- _Assignment_
Reproduce the article below about Liverpool's 4-0 comeback win over Barcelona word for word, in full.

Liverpool assistant manager Peter Krawietz reflects on the 4-0 victory over Barcelona a year ago.
It’s been a year since Liverpool staged the greatest comeback in the history of the Champions League knockout rounds when they beat Barcelona 4-0 at Anfield to overcome a 3-0 first leg deficit.
It was an achievement to pair with their own greatest comeback in the history of the Champions League, the overturning a 3-0 halftime deficit against AC Milan in the 2005 final in Istanbul.
And with no live football to watch with football on hold due to coronavirus, the anniversary of that victory over Barcelona has a lot of people reminiscing today—including Liverpool assistant manager Peter Krawietz.
“We wanted to make a change and I was talking to Joe Gomez, and suddenly the whole stadium exploded,” Krawietz said of the moment the Reds won the tie with a quickly taken corner cooly slotted home.
Manager Jürgen Klopp has previously talked, too, about not seeing the goal live, with Liverpool’s coaching staff busy preparing to make a substitution in the hopes of getting that fourth goal they needed.
“I thought, ‘Oops, what happened?’” Krawietz added of the moment. “Everybody is celebrating so the ball obviously hit the net! It must have been a good one but, to be honest, I didn’t see it!”

- _Available data_
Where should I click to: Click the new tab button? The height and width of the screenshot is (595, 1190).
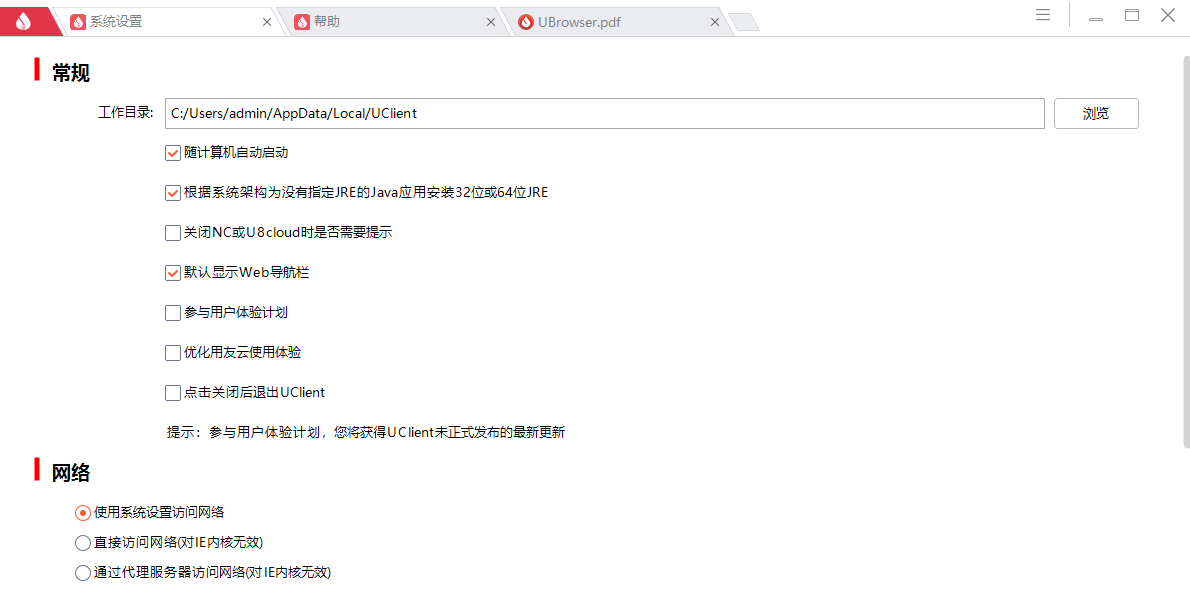point(744,19)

- _Answer to this problem_
Liverpool assistant manager Peter Krawietz reflects on the 4-0 victory over Barcelona a year ago.
It’s been a year since Liverpool staged the greatest comeback in the history of the Champions League knockout rounds when they beat Barcelona 4-0 at Anfield to overcome a 3-0 first leg deficit.
It was an achievement to pair with their own greatest comeback in the history of the Champions League, the overturning a 3-0 halftime deficit against AC Milan in the 2005 final in Istanbul.
And with no live football to watch with football on hold due to coronavirus, the anniversary of that victory over Barcelona has a lot of people reminiscing today—including Liverpool assistant manager Peter Krawietz.
“We wanted to make a change and I was talking to Joe Gomez, and suddenly the whole stadium exploded,” Krawietz said of the moment the Reds won the tie with a quickly taken corner cooly slotted home.
Manager Jürgen Klopp has previously talked, too, about not seeing the goal live, with Liverpool’s coaching staff busy preparing to make a substitution in the hopes of getting that fourth goal they needed.
“I thought, ‘Oops, what happened?’” Krawietz added of the moment. “Everybody is celebrating so the ball obviously hit the net! It must have been a good one but, to be honest, I didn’t see it!”